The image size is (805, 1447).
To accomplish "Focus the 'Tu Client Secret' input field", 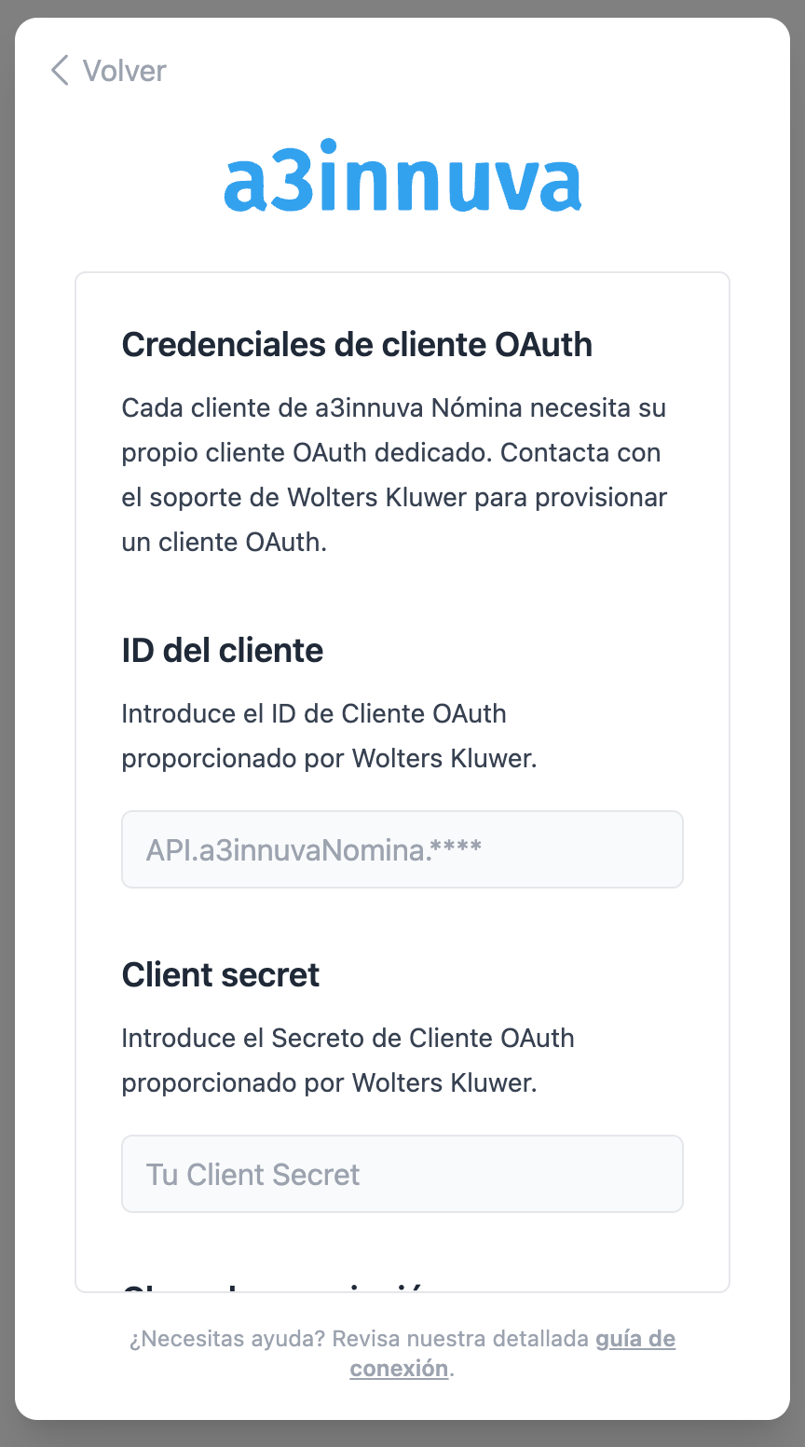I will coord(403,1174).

········

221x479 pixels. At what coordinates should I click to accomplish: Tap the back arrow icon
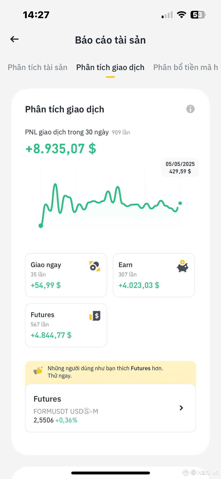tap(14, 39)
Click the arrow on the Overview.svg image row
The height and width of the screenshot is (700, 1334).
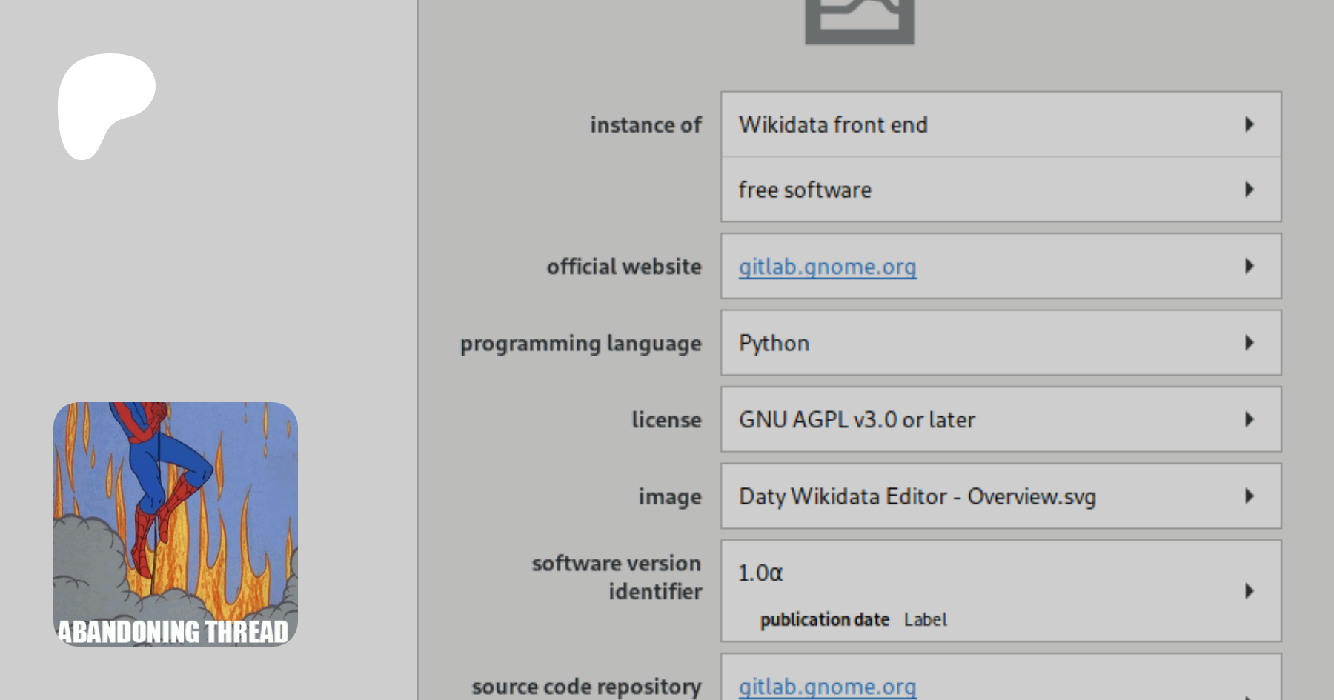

········

TRY IT: The listing above holds a line with "Click the arrow on the Overview.svg image row" and a line with "The height and". Print the stretch from the first through the second, exactly and alone.

TASK RESULT:
Click the arrow on the Overview.svg image row
The height and width of the screenshot is (700, 1334).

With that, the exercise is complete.